In the Arab world the State Department has been sending rappers since 2005 to, as Hilary Clinton recently made clear, “rebuild the image” of the United States. It is as if to say that we hope the lyrical bombs we drop on you will somehow make up for the very literal ones that, by the way, are still coming. But as many will remember, this is part of a legacy of sending Black emissaries overseas to convince others of “a sense of shared suffering, as well as the conviction that equality could be gained under the American political system” that began in the 1950s with jazz musicians. And today, from the U.S. to Syria people are looking for “pro-stability rappers” who will help make capitulation to the West “cool.” Today’s “hip-hop envoys” are, in the words – again – of Hilary Clinton, engaged in a “complex game of ‘multidimensional chess’” which is, in part, meant to challenge the potential support given by hip-hop to revolutionary movements. So artists we never hear on radio or see on television, and even those who are somewhat progressive, are sent to promote a version of this country that simply does not exist. Shared suffering perhaps, but by no means any “equality under an American political system.”

And back here at home, what does an empire do when it clearly has no clothes?

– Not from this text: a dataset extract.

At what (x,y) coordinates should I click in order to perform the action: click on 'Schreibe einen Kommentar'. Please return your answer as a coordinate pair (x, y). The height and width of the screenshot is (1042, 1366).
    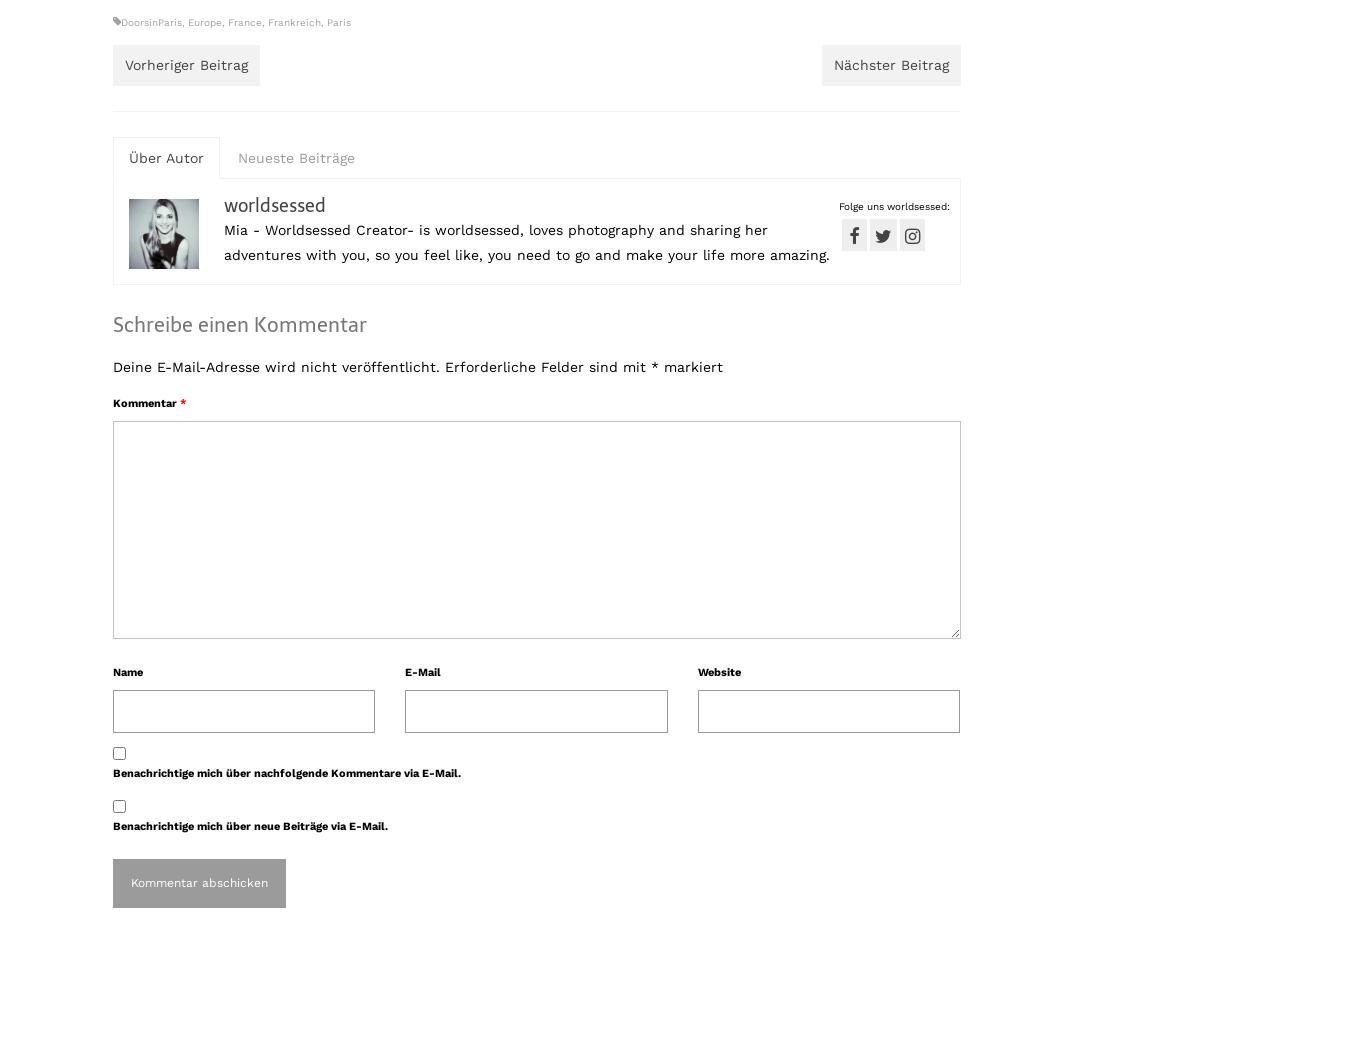
    Looking at the image, I should click on (112, 324).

It invents them, slaps a cool label on them and tries to sell them as proof of empire being ok. We were impressed a few weeks back when an anonymous super-sister called our former rap mogul, now just regular mogul, Russell Simmons as being part of the problem while he spoke on behalf of the 99% at Occupy Wall Street. As we said then she was right so it was of no surprise to see him hugged up last week to super rapper and businessman Jay-Z sporting his new Occupy All Streets tee-shirt. It was a brief but note-worthy attempt at commercializing an anti-commercial gathering. But within 48 hours Jay-Z’s Rocafella clothing line took down the shirt from its website and apparently got the message that this time the emperor’s clothes would have to stay off, at least for now.

But all of these attempts speak mostly to the extent to which hip-hop and all of us are disorganized. Artists need to eat and live but also need to check and be checked on who is sponsoring them. No one can claim to be representing anything when appointed as a representative by someone else, especially when that someone else is an enemy. Hilary Clinton can only claim that “hip-hop is America” without the more appropriate Malcolm X-like amendment that, “hip-hop is a response to the victimization by America,” because no organized body can stand up and demonstrate her fraudulence. Similarly, it should not take a loose confederacy of Twitter-ites to stop Russell Simmons and Jay-Z from even attempting to embarrass us with such a typical corporatist move. So while we know that hip-hop has long-been used to sell anything from products to myths of Black and Brown “success” we must again acknowledge that there seems to have been a devolution in preparing for worse forms of political abuse.

In the end sponsorship matters. The sponsor is as important as the message itself. And when that sponsor is the State Department or major corporations the message nearly loses all other relevance. And in this case it becomes again a situation where hip-hop is turned against itself and indeed the world.